Il y avait quelque chose de féérique, voire de surnaturel par moments : le nez de Pinocchio très long, la fée immense et les apparitions de personnages avec des têtes d’animaux. Parallèlement, il y avait un côté très premier degré, un peu violent et cru. À l’inverse quand on a fait Au Monde, il n’y avait aucune féérie. Il s’agissait d’une famille de notre époque avec des préoccupations terre à terre et on s’enfonçait dans des méandres noirs de psychologie. Pour Pinocchio, je pense qu’il va retoucher encore un peu le conte. C’est encore une surprise. De toute façon, la musique amène forcément quelque chose hors du temps.
Dans Pinocchio, vous avez trois rôles à jouer : le directeur de troupe, un escroc et un meurtrier. Quels visages, quelle signification ont ces personnages ?

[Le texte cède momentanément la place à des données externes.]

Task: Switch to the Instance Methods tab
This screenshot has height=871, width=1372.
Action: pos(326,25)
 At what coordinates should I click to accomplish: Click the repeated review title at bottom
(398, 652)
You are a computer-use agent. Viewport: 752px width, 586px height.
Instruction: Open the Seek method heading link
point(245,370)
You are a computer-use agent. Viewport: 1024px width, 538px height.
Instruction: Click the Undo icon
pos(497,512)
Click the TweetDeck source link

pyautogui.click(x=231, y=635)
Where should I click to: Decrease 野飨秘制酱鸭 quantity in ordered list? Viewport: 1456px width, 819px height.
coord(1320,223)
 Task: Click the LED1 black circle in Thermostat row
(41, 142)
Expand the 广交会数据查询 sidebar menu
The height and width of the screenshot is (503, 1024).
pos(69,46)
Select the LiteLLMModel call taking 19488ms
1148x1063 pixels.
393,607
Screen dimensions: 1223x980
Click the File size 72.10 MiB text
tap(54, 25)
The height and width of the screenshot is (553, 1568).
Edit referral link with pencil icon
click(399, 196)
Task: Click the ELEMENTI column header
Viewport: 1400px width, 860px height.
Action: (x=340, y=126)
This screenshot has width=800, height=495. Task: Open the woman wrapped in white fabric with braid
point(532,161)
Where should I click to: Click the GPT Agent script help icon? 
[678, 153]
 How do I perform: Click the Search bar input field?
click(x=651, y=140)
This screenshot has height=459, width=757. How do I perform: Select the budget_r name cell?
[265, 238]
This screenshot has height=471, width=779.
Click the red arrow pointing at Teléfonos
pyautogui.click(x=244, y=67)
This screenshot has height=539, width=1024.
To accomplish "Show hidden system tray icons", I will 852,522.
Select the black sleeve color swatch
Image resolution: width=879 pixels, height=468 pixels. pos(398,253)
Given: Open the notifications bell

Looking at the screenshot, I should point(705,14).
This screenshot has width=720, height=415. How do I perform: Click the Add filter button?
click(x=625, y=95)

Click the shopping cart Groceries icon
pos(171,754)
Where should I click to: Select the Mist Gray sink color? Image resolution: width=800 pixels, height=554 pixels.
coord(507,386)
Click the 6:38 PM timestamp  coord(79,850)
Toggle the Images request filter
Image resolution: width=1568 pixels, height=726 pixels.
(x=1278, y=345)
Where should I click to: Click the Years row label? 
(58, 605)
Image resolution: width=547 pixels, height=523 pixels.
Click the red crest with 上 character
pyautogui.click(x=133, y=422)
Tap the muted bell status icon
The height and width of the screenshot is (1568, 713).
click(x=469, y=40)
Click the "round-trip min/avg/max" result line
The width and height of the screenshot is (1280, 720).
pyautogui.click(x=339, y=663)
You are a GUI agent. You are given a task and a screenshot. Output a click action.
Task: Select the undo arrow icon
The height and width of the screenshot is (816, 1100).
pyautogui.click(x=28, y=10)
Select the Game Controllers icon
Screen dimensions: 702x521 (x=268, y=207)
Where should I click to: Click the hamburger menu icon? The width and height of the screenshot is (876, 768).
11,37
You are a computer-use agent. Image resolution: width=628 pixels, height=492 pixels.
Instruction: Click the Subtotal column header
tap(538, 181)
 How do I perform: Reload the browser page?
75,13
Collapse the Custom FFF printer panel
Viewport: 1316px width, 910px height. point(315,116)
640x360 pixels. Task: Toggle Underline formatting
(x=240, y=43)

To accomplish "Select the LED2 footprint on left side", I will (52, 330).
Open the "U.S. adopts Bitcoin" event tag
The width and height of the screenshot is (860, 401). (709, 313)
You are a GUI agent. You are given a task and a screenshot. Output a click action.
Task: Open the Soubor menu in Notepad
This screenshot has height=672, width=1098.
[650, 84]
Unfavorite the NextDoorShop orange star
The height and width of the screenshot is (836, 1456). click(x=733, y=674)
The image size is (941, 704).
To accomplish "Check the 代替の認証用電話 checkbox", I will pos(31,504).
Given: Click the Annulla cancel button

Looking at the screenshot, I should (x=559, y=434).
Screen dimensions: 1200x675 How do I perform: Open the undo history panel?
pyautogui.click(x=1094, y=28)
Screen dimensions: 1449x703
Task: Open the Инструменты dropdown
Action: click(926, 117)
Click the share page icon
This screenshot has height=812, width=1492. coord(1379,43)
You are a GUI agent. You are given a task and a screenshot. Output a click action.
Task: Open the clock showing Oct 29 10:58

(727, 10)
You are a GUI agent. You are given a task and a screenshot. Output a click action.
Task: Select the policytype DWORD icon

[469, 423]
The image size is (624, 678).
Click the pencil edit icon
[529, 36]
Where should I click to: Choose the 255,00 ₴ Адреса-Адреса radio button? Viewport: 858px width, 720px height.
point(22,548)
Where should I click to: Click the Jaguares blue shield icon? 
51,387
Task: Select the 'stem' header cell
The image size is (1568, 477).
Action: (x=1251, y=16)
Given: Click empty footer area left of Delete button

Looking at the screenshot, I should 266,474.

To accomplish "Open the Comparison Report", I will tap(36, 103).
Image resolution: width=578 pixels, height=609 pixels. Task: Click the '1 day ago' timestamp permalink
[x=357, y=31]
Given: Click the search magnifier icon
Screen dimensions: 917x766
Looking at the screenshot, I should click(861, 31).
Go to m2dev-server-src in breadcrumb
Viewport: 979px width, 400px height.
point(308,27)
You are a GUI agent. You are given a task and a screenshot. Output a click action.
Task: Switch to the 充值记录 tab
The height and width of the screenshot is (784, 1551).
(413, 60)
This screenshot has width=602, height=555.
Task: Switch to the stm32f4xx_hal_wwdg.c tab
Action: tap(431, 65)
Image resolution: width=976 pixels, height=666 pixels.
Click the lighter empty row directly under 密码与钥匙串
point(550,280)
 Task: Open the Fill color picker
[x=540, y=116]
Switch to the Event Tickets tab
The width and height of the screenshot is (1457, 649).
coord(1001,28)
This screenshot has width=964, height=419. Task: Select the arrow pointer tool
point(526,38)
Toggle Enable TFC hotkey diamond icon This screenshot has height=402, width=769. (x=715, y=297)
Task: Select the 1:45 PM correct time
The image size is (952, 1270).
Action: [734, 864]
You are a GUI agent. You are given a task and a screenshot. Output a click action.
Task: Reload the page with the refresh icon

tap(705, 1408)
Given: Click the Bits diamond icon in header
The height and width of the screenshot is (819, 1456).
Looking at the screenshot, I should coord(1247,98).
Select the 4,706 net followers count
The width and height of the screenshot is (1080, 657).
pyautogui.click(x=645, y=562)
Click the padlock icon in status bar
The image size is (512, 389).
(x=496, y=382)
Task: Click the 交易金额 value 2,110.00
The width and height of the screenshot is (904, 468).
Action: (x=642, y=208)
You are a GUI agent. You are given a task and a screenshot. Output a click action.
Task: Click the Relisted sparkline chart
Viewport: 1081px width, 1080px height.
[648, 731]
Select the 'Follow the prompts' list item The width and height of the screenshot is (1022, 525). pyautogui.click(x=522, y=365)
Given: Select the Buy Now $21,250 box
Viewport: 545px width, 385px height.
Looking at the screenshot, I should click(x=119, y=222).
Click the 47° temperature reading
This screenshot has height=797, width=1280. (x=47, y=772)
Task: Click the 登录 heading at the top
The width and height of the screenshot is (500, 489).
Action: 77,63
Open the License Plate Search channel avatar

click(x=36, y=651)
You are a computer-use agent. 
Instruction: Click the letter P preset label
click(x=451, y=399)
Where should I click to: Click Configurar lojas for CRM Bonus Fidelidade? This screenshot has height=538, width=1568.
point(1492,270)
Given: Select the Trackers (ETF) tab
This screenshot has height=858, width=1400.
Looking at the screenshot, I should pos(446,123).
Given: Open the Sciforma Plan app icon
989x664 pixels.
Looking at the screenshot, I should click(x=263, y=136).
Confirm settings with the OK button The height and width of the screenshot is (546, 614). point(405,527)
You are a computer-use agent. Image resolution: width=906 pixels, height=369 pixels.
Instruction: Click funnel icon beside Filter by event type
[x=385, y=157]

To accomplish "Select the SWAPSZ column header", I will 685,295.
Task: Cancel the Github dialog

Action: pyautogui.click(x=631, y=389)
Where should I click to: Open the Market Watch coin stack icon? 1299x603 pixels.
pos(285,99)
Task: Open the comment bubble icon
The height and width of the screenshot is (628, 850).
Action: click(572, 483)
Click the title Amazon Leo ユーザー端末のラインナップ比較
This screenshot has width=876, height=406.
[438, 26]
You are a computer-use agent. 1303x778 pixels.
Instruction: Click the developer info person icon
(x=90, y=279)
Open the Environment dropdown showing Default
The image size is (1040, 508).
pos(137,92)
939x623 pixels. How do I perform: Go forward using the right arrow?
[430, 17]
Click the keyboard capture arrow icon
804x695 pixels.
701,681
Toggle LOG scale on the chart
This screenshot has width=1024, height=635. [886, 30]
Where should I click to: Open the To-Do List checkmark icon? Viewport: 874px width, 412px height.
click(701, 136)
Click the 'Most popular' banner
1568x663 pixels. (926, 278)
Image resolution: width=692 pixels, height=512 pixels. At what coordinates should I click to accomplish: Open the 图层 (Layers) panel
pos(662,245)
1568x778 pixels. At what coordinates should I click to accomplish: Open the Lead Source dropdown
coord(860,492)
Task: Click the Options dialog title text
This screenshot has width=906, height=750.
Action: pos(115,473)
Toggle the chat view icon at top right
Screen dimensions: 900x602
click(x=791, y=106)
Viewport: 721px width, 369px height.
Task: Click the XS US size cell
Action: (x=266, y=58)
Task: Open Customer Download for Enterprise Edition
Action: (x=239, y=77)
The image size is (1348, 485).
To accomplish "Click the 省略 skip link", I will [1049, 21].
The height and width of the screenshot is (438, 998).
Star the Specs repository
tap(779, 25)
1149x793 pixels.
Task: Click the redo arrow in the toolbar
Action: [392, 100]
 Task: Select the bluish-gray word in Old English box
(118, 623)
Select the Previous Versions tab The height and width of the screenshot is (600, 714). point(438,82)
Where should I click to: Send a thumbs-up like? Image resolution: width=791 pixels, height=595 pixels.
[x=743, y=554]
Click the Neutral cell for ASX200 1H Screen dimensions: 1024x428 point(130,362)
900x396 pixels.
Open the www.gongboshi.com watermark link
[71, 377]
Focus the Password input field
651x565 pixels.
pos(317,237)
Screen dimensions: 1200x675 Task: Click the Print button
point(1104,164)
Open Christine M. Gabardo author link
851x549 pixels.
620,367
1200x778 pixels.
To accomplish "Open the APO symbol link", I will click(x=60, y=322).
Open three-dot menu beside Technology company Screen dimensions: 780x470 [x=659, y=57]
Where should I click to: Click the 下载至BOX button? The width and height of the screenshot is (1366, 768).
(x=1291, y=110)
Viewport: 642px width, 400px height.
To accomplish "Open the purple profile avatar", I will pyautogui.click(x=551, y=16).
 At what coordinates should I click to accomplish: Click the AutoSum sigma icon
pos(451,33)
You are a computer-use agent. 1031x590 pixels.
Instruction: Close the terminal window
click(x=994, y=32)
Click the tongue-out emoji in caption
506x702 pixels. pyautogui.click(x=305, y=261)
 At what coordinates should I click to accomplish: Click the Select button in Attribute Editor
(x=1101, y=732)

Il y en a un de plus ! Ce que je sais se limite à ce que j’ai vu de la pièce. Le directeur de troupe est une sorte de Monsieur Loyal qui présente et parle vraiment au public, en évoquant ce qui va se passer. Je pense qu’il sera microté comme dans la pièce. Porter un micro est évidemment une contrainte, mais cet instrument peut s’avérer une nouvelle opportunité pour le compositeur. Les autres personnages sont ceux du conte, dessinés à gros traits dans des scènes relativement courtes qui vont à l’essentiel.
Comment décririez-vous la musique de Boesmans ?
Je trouve que sa musique est de la musique contemporaine qui ne sonne pas comme de la musique contemporaine (rires). Cette musique sonne bien et se chante bien, ce qui est très agréable, elle est immédiate.
Boesmans est très soucieux du confort de ses chanteurs et n’hésite pas à réécrire les parties qui ne conviennent pas à leur voix. Il ne vient pas avec un système d’écriture très ancré et formaté. Il s’adapte énormément à qui il a en face et dans Au Monde, il a vraiment écrit pour nous. À l’inverse, dans La Dispute de Mernier, la musique était beaucoup plus difficile et l’on avait moins de flexibilité. Tout était extrêmement écrit, ce qui permettait un résultat très fort mais ce qui était moins évident pour les chanteurs.